I would be interested in seeing a NIST, NFPA or similar report on this incident.


----------



## beach (Feb 16, 2012)

> The Fox new story indicated that the home was completed. So what I don't understand is how did the inspectors miss the fireplace on the third floor and why they are not also being held accountable?


Read this story:

http://www.latimes.com/news/local/la-me-firefighter-killed-20120216,0,512896.story


----------



## Papio Bldg Dept (Feb 16, 2012)

...maybe we need austerity measures for german architects practicing in the United States.


----------



## conarb (Feb 16, 2012)

Note that the original articles blamed the plastic sprinkler line, now they are blaming the illegal fireplace, not even mentioning that it was a plastic sprinkler line that melted causing the collapse.  What I'm curious about is what caused the collapse?  Normally if water ponded in a ceiling the sheetrock or plaster would come down, not the whole ceiling structure, we all know that lightweight roof trusses collapse in fires, I wonder if he used lightweight floor trusses?  There is no mention of this so far but I wonder.

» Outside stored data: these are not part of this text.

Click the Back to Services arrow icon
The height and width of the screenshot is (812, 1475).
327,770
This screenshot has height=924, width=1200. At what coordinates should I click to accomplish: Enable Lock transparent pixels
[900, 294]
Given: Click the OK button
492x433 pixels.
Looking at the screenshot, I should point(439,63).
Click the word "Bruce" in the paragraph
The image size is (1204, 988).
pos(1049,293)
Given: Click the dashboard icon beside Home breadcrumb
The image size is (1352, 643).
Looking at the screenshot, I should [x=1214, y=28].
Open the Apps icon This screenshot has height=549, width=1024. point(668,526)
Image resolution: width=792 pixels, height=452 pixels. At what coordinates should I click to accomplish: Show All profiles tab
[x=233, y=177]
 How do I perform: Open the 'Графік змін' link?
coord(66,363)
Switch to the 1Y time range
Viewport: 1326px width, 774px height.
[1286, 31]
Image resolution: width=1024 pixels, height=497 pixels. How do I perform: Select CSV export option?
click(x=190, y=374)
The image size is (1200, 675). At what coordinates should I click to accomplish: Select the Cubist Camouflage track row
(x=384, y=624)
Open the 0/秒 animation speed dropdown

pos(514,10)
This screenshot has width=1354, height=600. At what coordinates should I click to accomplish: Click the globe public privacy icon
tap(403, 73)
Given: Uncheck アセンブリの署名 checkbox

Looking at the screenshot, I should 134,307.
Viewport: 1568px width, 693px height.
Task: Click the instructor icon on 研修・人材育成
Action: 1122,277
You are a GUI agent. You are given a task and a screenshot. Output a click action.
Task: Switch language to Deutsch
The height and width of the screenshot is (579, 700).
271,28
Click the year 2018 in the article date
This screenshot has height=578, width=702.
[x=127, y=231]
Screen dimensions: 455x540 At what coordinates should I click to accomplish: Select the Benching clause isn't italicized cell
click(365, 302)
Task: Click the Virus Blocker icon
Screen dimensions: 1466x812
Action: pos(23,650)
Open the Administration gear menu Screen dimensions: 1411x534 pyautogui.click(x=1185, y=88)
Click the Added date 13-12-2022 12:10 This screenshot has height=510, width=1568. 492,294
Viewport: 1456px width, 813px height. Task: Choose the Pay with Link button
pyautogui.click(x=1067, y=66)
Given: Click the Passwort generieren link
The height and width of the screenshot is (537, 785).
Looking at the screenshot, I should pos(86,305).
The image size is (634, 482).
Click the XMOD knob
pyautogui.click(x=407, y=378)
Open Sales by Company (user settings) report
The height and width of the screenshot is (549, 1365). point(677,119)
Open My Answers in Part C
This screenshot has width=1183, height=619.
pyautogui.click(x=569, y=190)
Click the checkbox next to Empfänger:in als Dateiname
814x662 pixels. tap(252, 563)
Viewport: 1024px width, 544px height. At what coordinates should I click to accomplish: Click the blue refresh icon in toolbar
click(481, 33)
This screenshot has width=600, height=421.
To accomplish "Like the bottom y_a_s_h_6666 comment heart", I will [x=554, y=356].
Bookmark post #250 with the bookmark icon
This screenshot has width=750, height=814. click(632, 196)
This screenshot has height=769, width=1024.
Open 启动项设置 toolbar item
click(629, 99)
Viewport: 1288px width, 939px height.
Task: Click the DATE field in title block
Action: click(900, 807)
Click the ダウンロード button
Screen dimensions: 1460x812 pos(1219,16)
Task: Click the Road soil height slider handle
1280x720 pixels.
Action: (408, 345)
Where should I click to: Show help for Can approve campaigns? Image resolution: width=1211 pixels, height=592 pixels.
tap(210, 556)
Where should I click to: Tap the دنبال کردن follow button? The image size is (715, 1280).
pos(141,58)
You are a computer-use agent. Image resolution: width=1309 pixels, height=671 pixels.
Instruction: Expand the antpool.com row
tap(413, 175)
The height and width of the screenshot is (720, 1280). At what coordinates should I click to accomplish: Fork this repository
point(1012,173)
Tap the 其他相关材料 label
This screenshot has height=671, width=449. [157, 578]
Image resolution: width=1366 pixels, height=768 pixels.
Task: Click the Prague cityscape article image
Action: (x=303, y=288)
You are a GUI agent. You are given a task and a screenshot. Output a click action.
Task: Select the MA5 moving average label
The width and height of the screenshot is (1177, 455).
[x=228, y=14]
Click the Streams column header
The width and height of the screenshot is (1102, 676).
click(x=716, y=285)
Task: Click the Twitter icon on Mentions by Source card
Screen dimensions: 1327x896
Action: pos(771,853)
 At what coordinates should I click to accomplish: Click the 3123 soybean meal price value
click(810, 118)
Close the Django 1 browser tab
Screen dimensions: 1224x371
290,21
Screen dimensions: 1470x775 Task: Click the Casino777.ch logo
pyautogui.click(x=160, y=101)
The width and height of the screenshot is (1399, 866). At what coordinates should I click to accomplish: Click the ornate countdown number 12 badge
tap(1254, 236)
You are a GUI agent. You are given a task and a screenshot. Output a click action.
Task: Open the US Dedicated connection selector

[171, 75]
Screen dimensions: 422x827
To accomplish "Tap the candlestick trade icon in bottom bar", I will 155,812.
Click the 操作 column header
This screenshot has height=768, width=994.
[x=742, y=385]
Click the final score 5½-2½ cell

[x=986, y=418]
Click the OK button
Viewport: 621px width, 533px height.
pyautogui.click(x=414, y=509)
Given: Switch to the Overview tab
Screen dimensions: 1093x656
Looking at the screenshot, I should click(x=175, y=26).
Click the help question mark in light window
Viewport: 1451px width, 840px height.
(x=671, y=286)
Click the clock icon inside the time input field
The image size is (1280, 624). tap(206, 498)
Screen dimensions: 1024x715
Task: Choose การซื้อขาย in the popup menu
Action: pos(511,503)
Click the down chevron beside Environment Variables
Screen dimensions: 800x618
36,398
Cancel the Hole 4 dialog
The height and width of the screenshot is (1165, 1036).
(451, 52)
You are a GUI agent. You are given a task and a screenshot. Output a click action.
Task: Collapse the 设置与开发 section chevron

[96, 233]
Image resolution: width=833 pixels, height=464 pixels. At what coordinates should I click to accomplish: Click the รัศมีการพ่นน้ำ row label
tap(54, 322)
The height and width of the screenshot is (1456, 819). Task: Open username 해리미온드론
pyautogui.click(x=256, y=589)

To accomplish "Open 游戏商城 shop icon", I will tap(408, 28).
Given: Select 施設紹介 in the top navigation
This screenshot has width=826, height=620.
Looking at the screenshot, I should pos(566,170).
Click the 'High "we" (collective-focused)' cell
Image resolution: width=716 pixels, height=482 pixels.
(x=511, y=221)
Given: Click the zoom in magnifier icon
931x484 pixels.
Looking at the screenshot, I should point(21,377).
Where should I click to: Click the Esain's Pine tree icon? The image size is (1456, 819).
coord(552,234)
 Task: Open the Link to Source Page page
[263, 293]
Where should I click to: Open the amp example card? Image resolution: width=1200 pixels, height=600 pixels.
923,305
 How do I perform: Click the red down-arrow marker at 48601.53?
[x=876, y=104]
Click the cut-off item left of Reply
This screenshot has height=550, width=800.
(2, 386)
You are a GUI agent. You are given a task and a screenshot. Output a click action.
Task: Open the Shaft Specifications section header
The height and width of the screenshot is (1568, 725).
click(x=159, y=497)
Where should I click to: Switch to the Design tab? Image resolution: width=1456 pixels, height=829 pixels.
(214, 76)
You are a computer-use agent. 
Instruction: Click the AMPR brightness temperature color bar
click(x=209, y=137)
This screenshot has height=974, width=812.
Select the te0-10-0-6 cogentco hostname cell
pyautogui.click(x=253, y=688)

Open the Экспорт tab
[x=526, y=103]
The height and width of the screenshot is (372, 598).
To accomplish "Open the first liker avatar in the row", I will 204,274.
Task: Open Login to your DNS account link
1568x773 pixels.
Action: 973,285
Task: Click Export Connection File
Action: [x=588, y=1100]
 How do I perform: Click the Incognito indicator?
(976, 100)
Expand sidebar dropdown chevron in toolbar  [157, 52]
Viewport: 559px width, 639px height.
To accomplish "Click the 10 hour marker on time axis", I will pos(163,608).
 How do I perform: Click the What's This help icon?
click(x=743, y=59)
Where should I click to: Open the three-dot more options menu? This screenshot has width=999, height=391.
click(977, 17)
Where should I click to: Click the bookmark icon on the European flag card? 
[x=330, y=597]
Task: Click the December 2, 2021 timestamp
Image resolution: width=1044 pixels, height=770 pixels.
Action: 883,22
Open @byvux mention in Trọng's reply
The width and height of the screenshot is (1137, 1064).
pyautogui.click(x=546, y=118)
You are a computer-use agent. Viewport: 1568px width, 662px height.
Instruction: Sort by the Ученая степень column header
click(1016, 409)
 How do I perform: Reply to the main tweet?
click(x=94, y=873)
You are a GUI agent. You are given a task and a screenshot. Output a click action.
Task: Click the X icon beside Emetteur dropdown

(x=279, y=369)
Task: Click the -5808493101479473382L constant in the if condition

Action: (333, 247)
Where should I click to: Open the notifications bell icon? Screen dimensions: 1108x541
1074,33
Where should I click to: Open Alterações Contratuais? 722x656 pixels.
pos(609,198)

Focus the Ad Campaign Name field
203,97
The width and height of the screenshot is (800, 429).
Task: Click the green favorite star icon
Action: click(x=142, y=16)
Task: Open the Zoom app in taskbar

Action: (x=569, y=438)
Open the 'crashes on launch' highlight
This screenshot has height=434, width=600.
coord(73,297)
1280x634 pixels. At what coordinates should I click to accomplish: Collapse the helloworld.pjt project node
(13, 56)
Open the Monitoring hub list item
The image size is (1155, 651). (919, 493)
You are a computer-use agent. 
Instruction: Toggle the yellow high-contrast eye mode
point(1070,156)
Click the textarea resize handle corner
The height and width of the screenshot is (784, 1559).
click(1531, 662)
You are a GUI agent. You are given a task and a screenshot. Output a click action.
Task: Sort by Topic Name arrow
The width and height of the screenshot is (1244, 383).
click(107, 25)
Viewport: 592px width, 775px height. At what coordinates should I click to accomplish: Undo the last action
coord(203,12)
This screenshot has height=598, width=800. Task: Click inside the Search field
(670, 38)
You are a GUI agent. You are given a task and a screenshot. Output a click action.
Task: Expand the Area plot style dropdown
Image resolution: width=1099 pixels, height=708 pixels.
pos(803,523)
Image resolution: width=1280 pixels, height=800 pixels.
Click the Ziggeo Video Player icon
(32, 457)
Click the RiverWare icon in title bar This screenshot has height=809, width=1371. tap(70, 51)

I also wonder if the fires service is going to start campaigning to ban plastic pipe in sprinkler systems for their protection? We have heard "Sprinklers save lives" for so long, and we now going to hear "Sprinklers kill firemen"?


----------



## conarb (Feb 16, 2012)

From the same paper at the time of the fire:



			
				LA Times said:
			
		

> Fire crews use a chain saw to cut their way to the injured firefighter,  who was engulfed by debris when a ceiling collapsed. Water collecting  from a damaged sprinkler line may have caused the structure to fail.¹


¹ http://articles.latimes.com/2011/feb/18/local/la-me-firefighter-20110218


----------



## oldman57 (Feb 16, 2012)

Thanks, a more detailed article.


----------



## beach (Feb 16, 2012)

Personally, I can't comment because I don't know all of the facts...... how much was bootlegged after C of O, etc.

But we can always wonder....



> Unknown to the firefighters, a fire suppression sprinkler line broke or melted


----------